PMA pour les femmes seules ou les couples de femmes, auto-conservation des ovocytes, possibilité de levée d'anonymat, fin de vie : le Comité consultatif national d'éthique rend ce mardi ses avis sur toute une série de questions liées à la bioéthique. Et se montre très ouvert sur les questions autour de la procréation.

Le Comité consultatif national d'éthique (CCNE) a réitéré son avis positif à propos, entre autres, de la PMA pour les femmes seules
Le Comité consultatif national d'éthique (CCNE) a réitéré son avis positif à propos, entre autres, de la PMA pour les femmes seules © Getty / Science Photo Library

C'est surtout sur le volet "Procréation" que le Comité consultatif national d'éthique (CCNE) se montre le plus ouvert, dans son avis rendu ce mardi.

PMA pour les femmes, seules ou en couple de même sexe

Une décision sans surprise, car le CCNE s'était déjà prononcé dans ce sens : cette fois le Comité réitère son avis positif à propos de la PMA pour les couples de femmes et les femmes seules, tout comme il demeure hostile à la gestation pour autrui.

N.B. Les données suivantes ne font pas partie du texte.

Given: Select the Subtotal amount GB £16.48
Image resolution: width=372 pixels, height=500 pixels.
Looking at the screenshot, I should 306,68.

La PMA, qu'est ce que c'est ?
La PMA, qu'est ce que c'est ? © Visactu / Visactu

Auto-conservation des ovocytes

C'est le sujet qui a été souvent abordé lors des États généraux de la bioéthique,  le comité d'éthique se déclare donc aujourd'hui favorable, à proposer,  à toutes les femmes qui le souhaitent, de congeler leurs ovocytes pour une utilisation future. les seules restrictions posées sont les limites d'âge.

Retrouver un donneur de sperme

Le comité souhaite aussi - et là encore il y avait eu de nombreux débats- la possibilité de lever l'anonymat pour les futurs donneurs de sperme. Il faudra encadrer ces modalités dans des décrets très précis en respectant le choix du donneur. 

Procréation post-mortem

Le Comité consultatif national d'éthique se montre favorable aussi à une procréation assistée post-mortem : les cas sont rares, mais un embryon cryoconservé après le décès de l'homme pourrait être utilisé par sa conjointe. 

Autre nouveauté: la possibilité d'avoir recours à un diagnostic préconceptionnel, pour dépister les porteurs sains de mutations.

Mieux appliquer la loi sur la fin de vie

Quant à la fin de vie, il n'est pas question de modifier la loi, en revanche les membres du comité insistent sur l'impérieuse nécessité que cette loi soit mieux appliquée et mieux respectée.